Figure 1. Effect of temperature and PDI on CTA1 protease sensitivity.

(A) CTA was placed in 20 mM sodium phosphate buffer (pH 7.4) with 1 mM GSH to reduce the CTA1/CTA2 disulfide bond. Toxin samples (1 μg) were then incubated at the indicated temperatures for 1 h in the absence or presence of equimolar PDI. All samples were subsequently placed on ice and exposed to thermolysin for 1 h at 4°C. Proteins were resolved by SDS/PAGE and visualized with Coomassie staining. Individual proteins (57 kDa PDI, 35 kDa thermolysin, and 21 kDa CTA1) representing the same quantity of material initially present in the experimental samples were also loaded, as indicated, in the far left lanes. (B) Samples of the reduced CTA1 polypeptide were incubated at 30°C for 1 h with different molar ratios of PDI. All samples were then placed on ice and exposed to thermolysin for 1 h at 4°C. Proteins were resolved by SDS/PAGE and visualized with Coomassie staining.
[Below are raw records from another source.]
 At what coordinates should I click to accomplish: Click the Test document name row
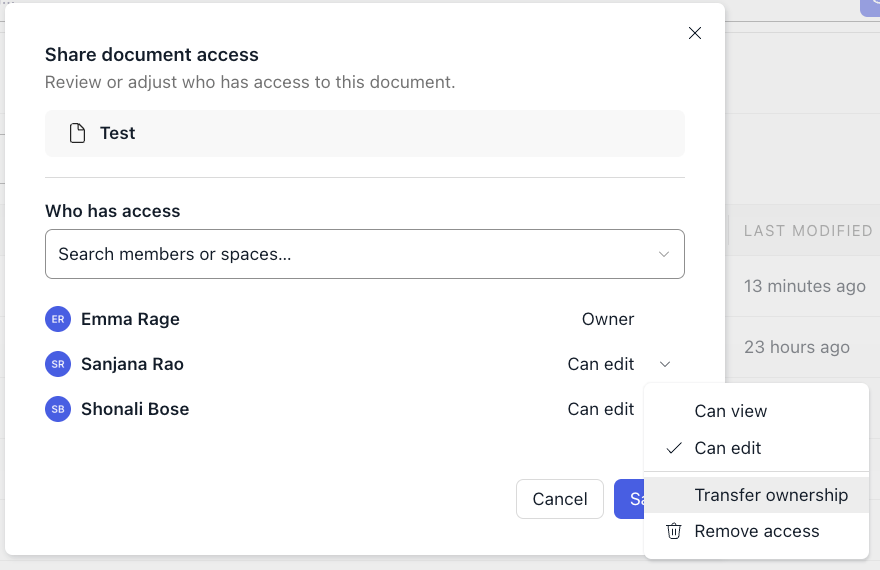(x=365, y=133)
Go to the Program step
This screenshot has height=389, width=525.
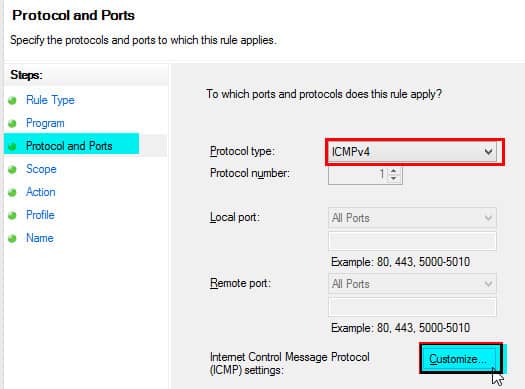(x=45, y=123)
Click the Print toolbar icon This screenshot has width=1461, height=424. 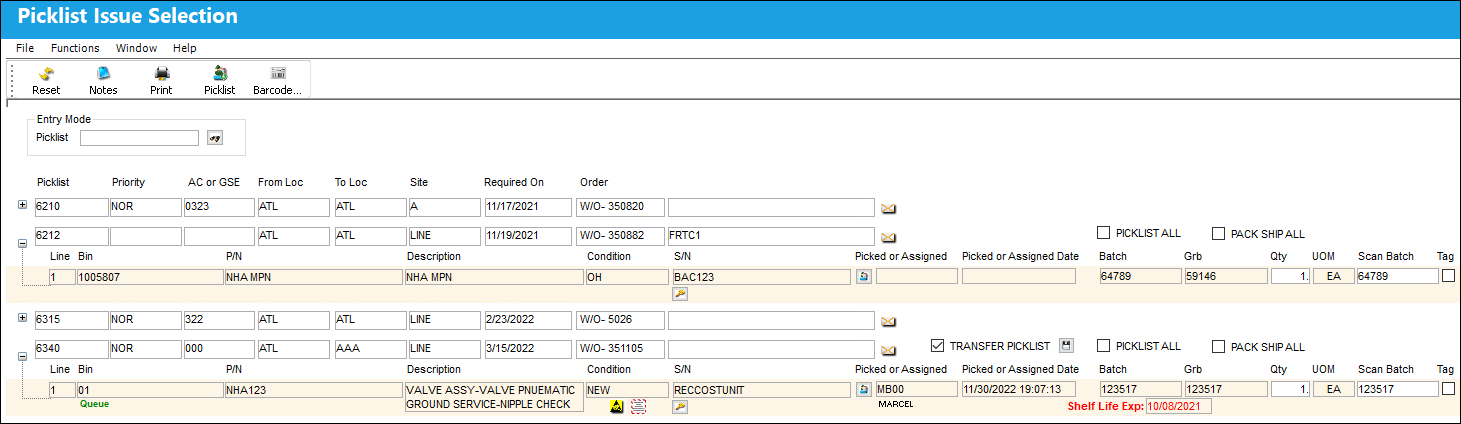tap(161, 80)
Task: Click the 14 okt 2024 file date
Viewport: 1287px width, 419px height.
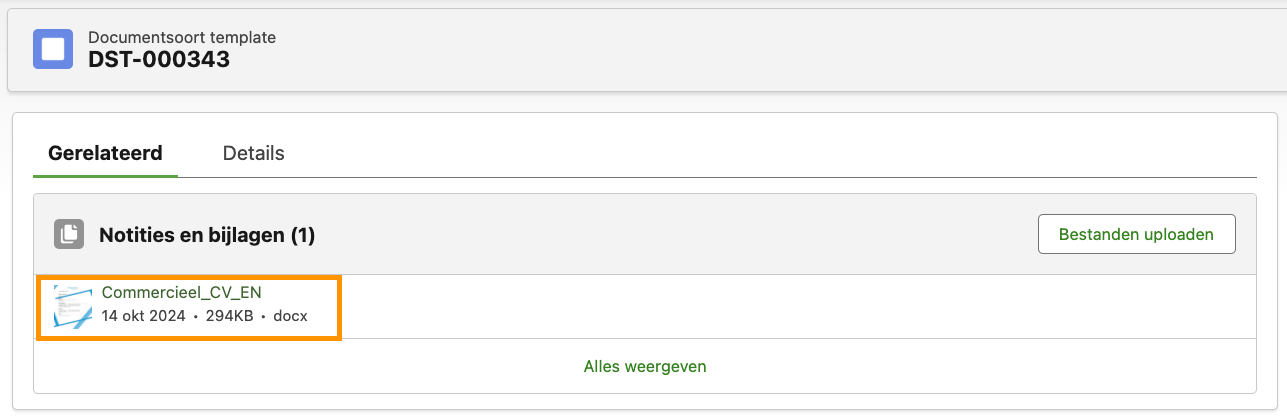Action: tap(144, 316)
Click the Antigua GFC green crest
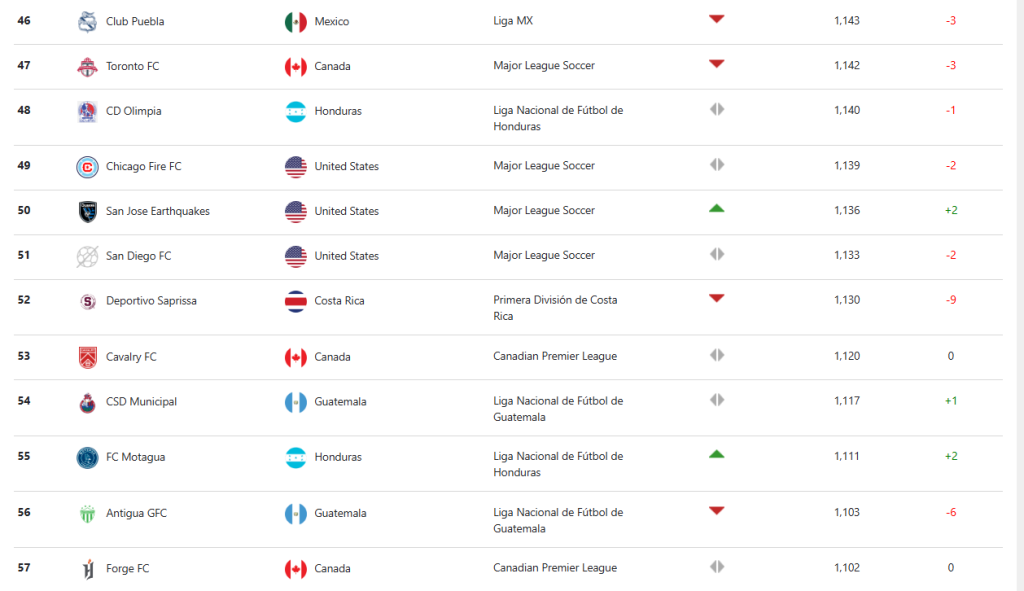Viewport: 1024px width, 591px height. [88, 513]
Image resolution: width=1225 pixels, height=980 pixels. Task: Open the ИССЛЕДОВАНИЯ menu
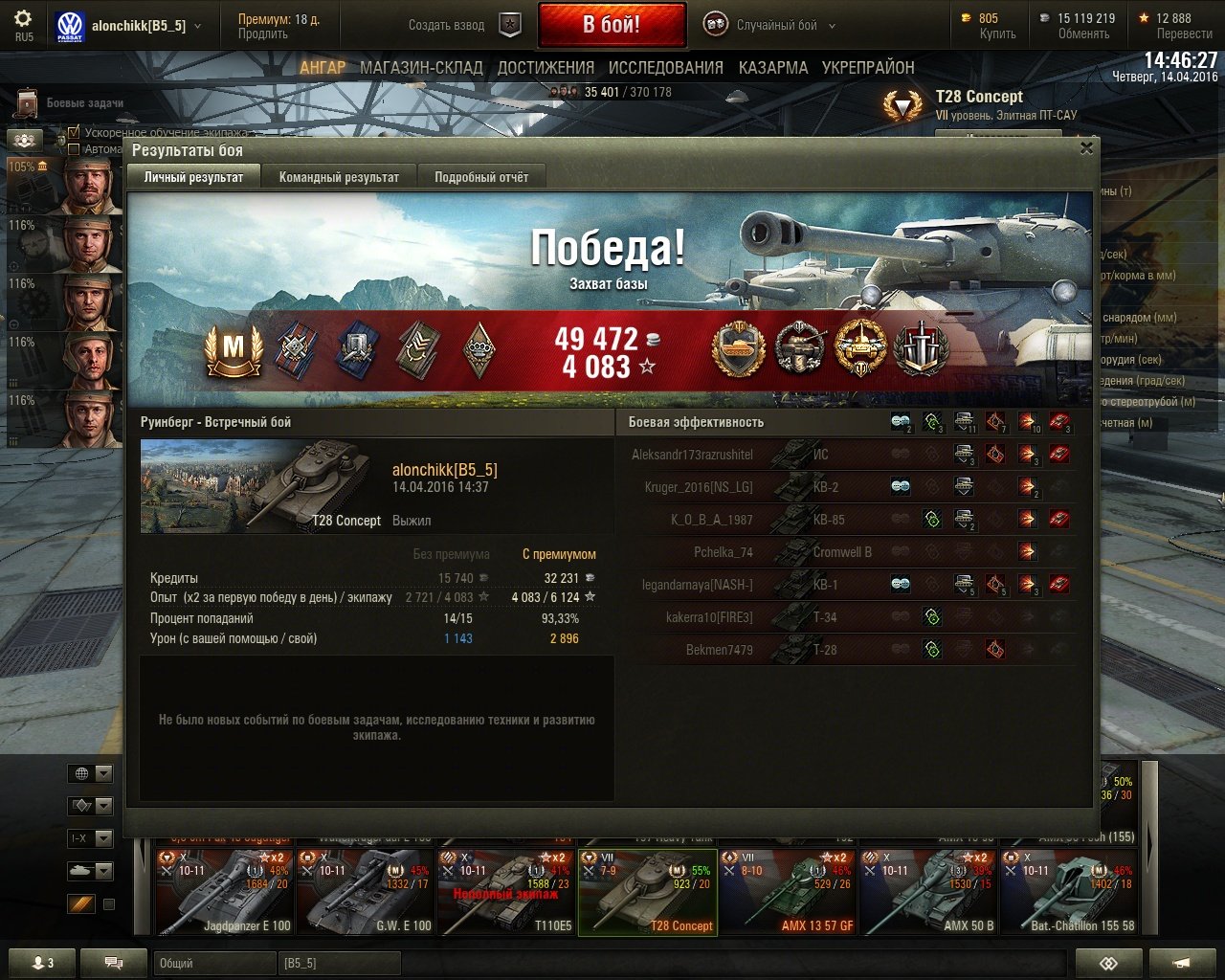coord(666,68)
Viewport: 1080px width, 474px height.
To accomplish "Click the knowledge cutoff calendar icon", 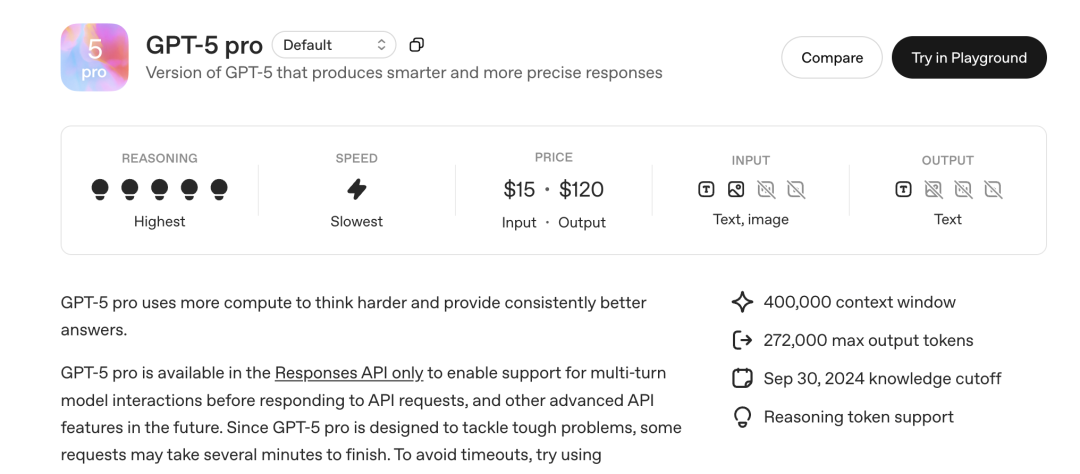I will (742, 379).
Individual proteins representing the same quantity of material initially present in the experimental samples (1:1 ratio for PDI) were also loaded, as indicated, in the far left lanes. (C) Data from four replicate experiments represented by (B) were quantitated, with the thermolysin-treated toxin sample incubated in the absence of PDI set as the starting quantity of CTA1. Error bars report S.E.M.